Fri, Oct 17, 2008 - Page 5 News List

Malaysia bans politically active ethnic Indian group


Malaysia has banned an ethnic Indian group spearheading a protest movement demanding equal rights for minorities in this Muslim Malay-dominated country.

The Hindu Rights Action Force, or Hindraf, was “detrimental to public order and security,” Malaysian Home Minister Syed Hamid Albar said in a statement on Wednesday.

The group repeatedly organized gatherings without permits and tried to get international support, tarnishing the country’s image, Syed Hamid said.

The organization says its struggle to end discrimination is peaceful and applied last year to become a legally sanctioned group. But the ban, effective immediately, means it no longer has any hope of receiving legal status.

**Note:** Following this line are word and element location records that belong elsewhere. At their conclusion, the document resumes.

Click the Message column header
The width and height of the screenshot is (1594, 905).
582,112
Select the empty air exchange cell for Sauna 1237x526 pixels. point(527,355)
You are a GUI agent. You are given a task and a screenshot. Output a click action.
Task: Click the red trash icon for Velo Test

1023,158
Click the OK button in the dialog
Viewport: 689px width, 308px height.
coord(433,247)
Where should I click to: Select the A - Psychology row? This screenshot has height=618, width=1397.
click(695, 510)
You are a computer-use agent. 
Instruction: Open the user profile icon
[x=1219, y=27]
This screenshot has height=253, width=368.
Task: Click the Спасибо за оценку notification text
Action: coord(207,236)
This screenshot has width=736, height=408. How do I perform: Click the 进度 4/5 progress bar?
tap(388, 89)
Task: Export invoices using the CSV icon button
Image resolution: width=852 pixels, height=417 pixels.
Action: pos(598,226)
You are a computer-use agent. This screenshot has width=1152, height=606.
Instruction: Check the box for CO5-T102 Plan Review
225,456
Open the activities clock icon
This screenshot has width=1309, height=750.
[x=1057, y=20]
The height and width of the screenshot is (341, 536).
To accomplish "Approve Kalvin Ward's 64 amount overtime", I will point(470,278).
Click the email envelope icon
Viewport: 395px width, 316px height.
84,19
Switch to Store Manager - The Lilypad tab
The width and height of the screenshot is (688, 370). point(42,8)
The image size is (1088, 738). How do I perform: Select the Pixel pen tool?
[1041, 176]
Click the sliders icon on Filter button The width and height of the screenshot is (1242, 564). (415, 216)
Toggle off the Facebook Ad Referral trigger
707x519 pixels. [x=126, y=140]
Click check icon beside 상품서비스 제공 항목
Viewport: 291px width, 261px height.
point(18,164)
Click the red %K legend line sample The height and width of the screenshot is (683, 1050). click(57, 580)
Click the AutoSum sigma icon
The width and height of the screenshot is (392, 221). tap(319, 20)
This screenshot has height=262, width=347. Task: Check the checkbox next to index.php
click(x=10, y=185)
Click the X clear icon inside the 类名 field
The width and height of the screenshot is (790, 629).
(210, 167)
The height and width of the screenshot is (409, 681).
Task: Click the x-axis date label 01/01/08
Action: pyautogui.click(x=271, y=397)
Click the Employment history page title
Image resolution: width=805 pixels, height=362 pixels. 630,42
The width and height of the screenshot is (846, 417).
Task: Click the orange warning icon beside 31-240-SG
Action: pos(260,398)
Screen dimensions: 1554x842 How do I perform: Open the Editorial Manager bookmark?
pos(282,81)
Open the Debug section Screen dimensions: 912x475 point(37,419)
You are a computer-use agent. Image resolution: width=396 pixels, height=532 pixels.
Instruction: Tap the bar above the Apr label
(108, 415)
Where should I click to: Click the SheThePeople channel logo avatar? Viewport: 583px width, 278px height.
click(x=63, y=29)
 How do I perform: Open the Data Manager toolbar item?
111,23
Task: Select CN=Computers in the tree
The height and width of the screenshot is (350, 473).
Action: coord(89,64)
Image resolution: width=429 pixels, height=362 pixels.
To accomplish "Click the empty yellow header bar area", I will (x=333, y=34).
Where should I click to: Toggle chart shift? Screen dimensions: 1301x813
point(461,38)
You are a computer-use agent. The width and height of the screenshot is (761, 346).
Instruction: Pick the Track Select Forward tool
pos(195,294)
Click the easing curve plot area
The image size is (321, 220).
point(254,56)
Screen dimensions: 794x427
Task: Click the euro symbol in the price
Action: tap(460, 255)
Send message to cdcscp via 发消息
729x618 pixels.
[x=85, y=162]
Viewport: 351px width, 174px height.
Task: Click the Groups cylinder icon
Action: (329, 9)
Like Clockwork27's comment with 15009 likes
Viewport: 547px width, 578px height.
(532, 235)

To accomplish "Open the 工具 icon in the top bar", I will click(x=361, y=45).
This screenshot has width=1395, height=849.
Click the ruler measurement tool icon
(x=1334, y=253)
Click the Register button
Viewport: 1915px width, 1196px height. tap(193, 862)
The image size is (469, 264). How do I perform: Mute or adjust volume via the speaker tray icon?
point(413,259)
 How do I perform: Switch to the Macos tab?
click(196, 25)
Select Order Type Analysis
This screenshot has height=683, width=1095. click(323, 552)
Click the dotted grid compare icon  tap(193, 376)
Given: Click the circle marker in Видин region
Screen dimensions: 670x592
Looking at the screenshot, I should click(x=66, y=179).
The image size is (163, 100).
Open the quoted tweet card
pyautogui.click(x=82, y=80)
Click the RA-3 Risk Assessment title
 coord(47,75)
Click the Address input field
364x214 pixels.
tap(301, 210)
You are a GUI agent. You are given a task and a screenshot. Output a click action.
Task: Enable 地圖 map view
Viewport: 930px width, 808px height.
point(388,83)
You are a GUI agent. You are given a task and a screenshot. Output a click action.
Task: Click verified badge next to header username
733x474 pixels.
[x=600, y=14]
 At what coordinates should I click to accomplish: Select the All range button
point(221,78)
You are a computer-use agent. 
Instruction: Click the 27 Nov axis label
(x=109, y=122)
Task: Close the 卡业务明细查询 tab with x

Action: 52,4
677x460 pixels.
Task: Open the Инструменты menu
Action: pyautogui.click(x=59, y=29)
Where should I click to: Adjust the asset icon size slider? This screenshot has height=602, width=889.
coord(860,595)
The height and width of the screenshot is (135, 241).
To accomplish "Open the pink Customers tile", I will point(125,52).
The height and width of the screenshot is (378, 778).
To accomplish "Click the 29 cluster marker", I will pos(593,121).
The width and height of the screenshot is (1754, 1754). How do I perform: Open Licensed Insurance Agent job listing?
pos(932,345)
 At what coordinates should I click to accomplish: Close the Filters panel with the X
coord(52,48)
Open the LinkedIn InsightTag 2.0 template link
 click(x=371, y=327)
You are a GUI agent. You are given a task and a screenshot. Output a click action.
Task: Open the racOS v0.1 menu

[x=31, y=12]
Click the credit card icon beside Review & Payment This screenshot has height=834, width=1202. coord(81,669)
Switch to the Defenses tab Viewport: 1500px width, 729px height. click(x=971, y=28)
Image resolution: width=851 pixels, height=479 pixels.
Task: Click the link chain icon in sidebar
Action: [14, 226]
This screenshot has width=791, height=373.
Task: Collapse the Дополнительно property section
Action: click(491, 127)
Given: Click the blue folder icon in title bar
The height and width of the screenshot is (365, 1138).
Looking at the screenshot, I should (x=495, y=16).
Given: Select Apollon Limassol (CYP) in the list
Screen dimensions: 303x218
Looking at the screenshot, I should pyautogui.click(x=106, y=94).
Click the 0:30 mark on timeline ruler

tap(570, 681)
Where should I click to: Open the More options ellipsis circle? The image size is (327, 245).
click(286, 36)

Anyone who joins activities associated with the group can be prosecuted and faces up to five years in prison for involvement in an “unlawful society,” said N. Surendran, a lawyer who frequently represents its supporters.

“It’s a way to criminalize Hindraf ... with the aim to stamp out the movement. They are trying to make things more difficult,” he said. “It’s not going to work obviously. It will anger not just the Indians but other Malaysians because most don’t view Hindraf as a threat.”

The organization shot to prominence last November when it led tens of thousands of ethnic Indians in a rare street protest calling for an end to government policies that favor ethnic majority Muslim Malays in education, jobs and business opportunities.

Following the demonstration, which was quelled with tear gas and mass arrests, five of the group’s top leaders were arrested under a strict security act that allows for indefinite detention without trial. A sixth leader fled the country and now lives in exile in London.

The rally was seen as a watershed moment in the country’s politics. It emboldened Malaysians unhappy with the government, strengthening opposition parties that made spectacular gains in general elections in March.

Syed Hamid said the organization threatened fragile race relations between Muslim Malays, who account for 60 percent of the population, and mainly non-Muslim, ethnic Chinese and Indians, which make up a third.